I think flush() and close() can be called during configureStreams() call.
I think it is mandatory to have a lock at least somewhere in
process_capture_request(). If we don't enclose
process_capture_request() by lock, handling flush() and concurrent
process_capture_request() might become a bit complicated (though I can
still do it, I actually implemented so initially but discarded because
of the complexity).

> >
> >       if (stream_list->num_streams == 0) {
> >               LOG(HAL, Error) << "No streams in configuration";
> > @@ -1661,6 +1675,9 @@ int CameraDevice::configureStreams(camera3_stream_configuration_t *stream_list)
> >               return -EINVAL;
> >  #endif
> >
> > +     /* Before any configuration attempt, stop the camera. */
> > +     stop();
> > +
> >       /*
> >        * Generate an empty configuration, and construct a StreamConfiguration
> >        * for each camera3_stream to add to it.
> > @@ -1672,11 +1689,10 @@ int CameraDevice::configureStreams(camera3_stream_configuration_t *stream_list)

### Data provided
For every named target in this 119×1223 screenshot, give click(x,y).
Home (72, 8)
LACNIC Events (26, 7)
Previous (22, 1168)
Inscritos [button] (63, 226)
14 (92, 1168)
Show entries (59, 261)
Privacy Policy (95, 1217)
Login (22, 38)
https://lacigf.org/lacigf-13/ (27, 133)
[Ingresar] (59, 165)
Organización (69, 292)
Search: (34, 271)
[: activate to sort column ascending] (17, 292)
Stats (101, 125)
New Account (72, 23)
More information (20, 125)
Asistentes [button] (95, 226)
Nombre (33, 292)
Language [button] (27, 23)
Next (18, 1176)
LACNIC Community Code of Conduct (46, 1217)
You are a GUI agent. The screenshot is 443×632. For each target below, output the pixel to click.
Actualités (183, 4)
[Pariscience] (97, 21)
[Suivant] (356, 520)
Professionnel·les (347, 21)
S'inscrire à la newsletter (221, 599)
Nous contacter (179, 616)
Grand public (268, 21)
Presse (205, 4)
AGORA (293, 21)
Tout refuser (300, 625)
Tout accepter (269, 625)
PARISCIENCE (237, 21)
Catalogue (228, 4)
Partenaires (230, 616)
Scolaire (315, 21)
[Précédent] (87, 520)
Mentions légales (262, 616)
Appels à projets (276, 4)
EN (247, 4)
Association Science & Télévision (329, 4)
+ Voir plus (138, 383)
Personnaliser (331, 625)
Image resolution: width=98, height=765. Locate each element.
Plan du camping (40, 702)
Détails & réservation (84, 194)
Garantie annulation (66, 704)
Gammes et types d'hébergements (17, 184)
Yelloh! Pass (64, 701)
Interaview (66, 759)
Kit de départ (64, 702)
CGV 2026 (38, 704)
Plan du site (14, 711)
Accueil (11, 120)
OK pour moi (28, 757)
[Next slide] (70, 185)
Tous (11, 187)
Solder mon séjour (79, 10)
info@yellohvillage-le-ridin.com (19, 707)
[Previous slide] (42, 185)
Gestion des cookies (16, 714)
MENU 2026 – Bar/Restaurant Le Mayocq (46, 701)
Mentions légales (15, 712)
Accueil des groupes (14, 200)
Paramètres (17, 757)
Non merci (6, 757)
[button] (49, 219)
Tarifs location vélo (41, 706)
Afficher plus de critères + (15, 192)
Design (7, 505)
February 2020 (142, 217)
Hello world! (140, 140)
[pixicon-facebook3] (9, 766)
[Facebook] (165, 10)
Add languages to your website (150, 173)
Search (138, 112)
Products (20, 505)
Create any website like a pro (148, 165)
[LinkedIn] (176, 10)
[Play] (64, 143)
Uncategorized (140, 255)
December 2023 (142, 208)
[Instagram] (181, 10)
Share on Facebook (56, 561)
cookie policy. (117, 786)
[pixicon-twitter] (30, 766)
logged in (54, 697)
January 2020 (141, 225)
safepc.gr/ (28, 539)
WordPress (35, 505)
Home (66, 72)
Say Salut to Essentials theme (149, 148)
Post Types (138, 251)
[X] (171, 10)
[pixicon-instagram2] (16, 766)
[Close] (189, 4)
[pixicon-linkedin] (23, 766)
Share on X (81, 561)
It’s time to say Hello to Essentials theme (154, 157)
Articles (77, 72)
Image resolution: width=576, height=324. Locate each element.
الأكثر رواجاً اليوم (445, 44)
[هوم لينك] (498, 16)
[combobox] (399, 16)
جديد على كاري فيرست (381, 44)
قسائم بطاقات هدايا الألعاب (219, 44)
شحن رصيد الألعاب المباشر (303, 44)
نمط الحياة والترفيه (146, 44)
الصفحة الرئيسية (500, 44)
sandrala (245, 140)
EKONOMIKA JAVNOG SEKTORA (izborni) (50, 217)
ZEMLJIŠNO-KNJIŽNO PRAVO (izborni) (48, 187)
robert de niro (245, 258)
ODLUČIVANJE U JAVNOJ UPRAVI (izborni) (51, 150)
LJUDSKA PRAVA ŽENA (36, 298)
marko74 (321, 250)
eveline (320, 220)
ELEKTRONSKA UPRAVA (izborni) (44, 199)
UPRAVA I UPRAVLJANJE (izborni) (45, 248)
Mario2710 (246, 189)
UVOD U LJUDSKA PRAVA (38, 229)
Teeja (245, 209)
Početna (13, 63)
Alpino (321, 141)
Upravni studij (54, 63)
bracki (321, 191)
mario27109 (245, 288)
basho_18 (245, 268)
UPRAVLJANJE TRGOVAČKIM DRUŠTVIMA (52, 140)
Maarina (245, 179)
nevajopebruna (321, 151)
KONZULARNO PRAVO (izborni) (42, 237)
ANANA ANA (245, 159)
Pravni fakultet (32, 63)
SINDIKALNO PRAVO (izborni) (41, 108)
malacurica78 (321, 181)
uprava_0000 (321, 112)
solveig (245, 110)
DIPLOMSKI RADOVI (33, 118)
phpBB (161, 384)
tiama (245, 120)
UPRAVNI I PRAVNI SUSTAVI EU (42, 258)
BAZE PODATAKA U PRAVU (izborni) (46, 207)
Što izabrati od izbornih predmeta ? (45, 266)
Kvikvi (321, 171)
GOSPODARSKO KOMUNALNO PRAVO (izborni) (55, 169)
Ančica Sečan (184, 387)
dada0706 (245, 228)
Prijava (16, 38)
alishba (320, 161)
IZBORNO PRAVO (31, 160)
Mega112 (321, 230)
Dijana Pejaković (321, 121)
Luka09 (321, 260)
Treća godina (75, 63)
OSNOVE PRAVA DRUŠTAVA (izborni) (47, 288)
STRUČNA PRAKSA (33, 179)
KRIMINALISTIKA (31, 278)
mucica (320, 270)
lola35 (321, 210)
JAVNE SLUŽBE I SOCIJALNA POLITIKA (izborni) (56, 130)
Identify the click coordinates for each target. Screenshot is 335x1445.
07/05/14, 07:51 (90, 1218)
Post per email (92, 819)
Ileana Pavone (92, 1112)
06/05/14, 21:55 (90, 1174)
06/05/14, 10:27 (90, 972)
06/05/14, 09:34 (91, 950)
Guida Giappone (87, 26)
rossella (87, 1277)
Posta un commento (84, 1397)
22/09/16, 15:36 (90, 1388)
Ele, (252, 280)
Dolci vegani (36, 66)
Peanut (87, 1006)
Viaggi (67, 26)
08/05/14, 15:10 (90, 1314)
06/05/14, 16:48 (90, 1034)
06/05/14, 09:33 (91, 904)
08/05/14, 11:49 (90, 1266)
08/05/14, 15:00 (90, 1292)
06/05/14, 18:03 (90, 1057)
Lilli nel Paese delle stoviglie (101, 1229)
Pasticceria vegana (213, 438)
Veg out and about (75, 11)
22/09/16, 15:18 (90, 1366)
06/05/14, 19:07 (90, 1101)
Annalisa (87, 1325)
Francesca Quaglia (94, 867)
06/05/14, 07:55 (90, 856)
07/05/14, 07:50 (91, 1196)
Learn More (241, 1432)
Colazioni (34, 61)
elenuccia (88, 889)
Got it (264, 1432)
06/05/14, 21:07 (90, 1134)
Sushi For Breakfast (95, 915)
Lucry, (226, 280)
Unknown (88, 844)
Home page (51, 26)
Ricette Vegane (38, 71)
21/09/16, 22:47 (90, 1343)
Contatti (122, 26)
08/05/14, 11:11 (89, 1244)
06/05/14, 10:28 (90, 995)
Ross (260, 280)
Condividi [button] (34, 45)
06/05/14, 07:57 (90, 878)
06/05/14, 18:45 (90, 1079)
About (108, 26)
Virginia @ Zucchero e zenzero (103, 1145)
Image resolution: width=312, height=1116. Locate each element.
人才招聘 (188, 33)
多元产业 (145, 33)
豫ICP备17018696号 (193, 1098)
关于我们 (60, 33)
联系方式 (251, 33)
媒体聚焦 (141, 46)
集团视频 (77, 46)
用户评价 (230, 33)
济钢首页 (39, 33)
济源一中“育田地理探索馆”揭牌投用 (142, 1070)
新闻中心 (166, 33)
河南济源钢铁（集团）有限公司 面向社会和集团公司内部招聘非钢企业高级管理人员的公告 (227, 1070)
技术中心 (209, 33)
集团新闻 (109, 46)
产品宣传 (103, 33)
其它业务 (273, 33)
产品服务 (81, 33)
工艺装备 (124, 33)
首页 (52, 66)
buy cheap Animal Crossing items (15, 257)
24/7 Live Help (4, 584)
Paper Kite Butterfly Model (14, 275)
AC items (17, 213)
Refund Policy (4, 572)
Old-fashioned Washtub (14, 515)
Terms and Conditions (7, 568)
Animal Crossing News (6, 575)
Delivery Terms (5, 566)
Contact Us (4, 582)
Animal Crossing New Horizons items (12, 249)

### Required task 1
According to the code review passage, what function is called before any configuration attempt in configureStreams()?
### Required task 2
From the code review passage, output the portion that opens with the words containing "I think flush()" and closes with "of the complexity).".
### Required task 3
State whether each statement agrees with the code review passage, answering yes or no and quoting the deciding words:
(a) The writer thinks flush() and close() can be called during the configureStreams() call.
(b) The writer considers a lock in process_capture_request() to be optional.
(c) When the number of streams is zero, the code logs an error about the configuration.

### Task result 1
stop(), which stops the camera.

### Task result 2
I think flush() and close() can be called during configureStreams() call.
I think it is mandatory to have a lock at least somewhere in
process_capture_request(). If we don't enclose
process_capture_request() by lock, handling flush() and concurrent
process_capture_request() might become a bit complicated (though I can
still do it, I actually implemented so initially but discarded because
of the complexity).

### Task result 3
(a) Yes: "I think flush() and close() can be called during configureStreams() call."
(b) No: "I think it is mandatory to have a lock at least somewhere in process_capture_request()."
(c) Yes: "No streams in configuration"